* [DEINE AUFGABE]: Entnimm der Auflistung unverändert die Zeilen ab der Zeile mit „This screenshot has“ bis einschließlich der Zeile mit „coord(276,293)“. Die Bilder lässt du dabei weg.

* [VERFÜGBARE EINTRÄGE]:
#####
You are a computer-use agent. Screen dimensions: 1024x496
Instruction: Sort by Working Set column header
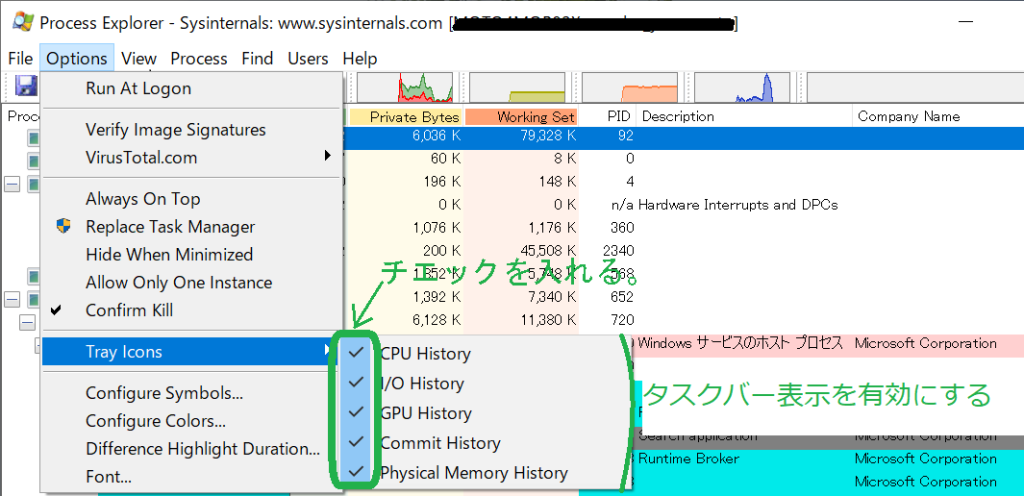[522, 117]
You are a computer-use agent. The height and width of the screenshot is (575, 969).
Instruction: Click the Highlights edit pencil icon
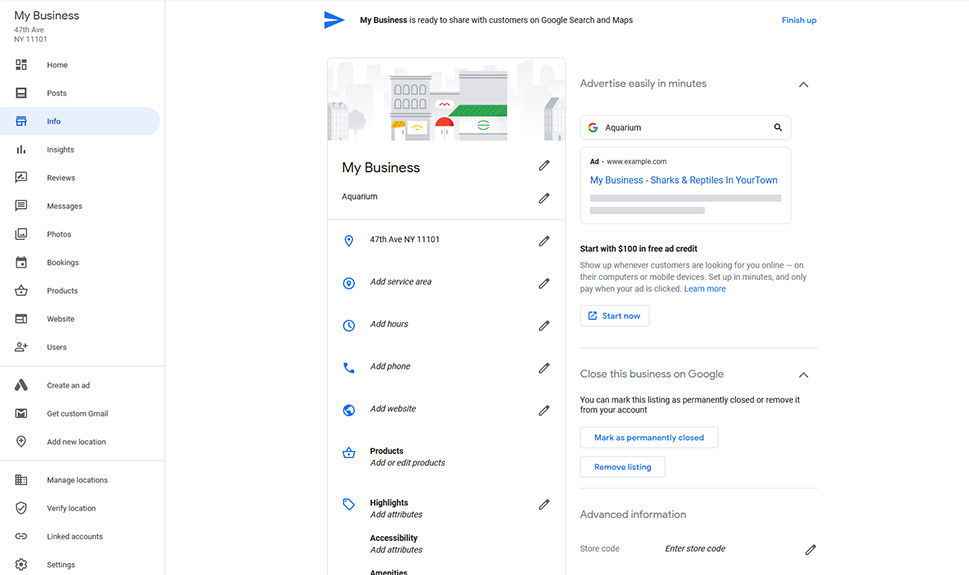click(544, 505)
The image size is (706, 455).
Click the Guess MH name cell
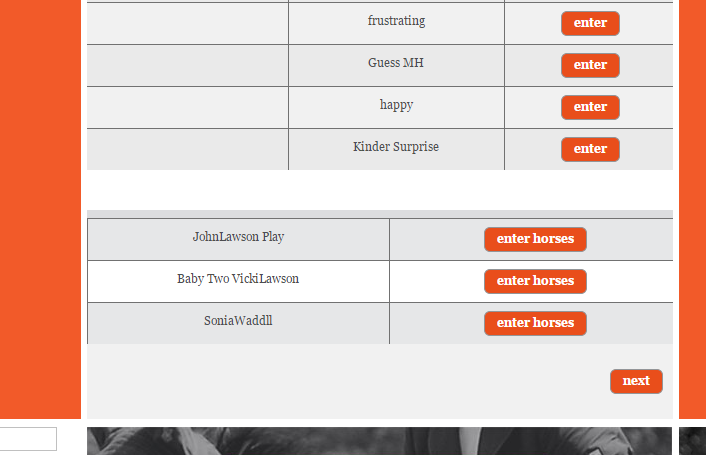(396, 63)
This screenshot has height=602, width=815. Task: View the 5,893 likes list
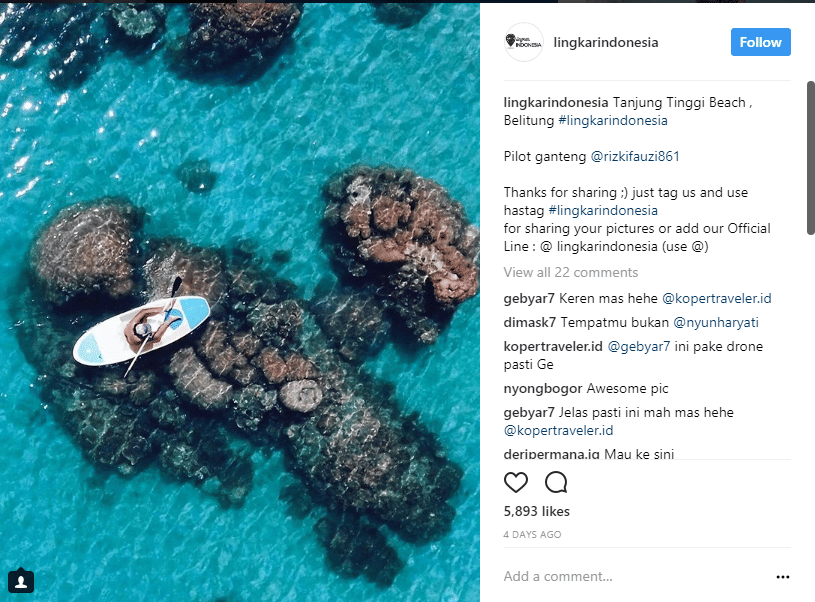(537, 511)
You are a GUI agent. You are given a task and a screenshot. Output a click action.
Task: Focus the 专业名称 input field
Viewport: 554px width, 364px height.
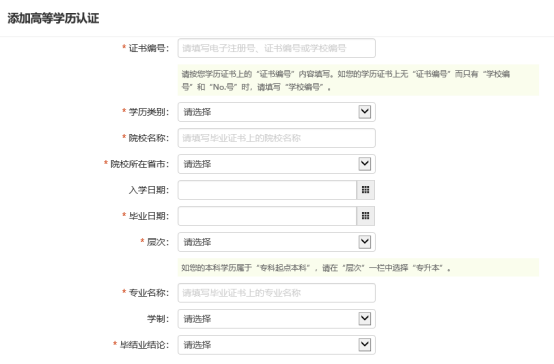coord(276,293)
#####
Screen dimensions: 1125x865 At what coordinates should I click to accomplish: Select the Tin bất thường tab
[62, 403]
#####
* [LÖSUNG DER AUFGABE]:
This screenshot has height=602, width=815. Task: View the 5,893 likes list
(537, 511)
You are a GUI agent. You are given a task and a screenshot. Output a click action.
Task: Focus the 专业名称 input field
Viewport: 554px width, 364px height.
coord(276,293)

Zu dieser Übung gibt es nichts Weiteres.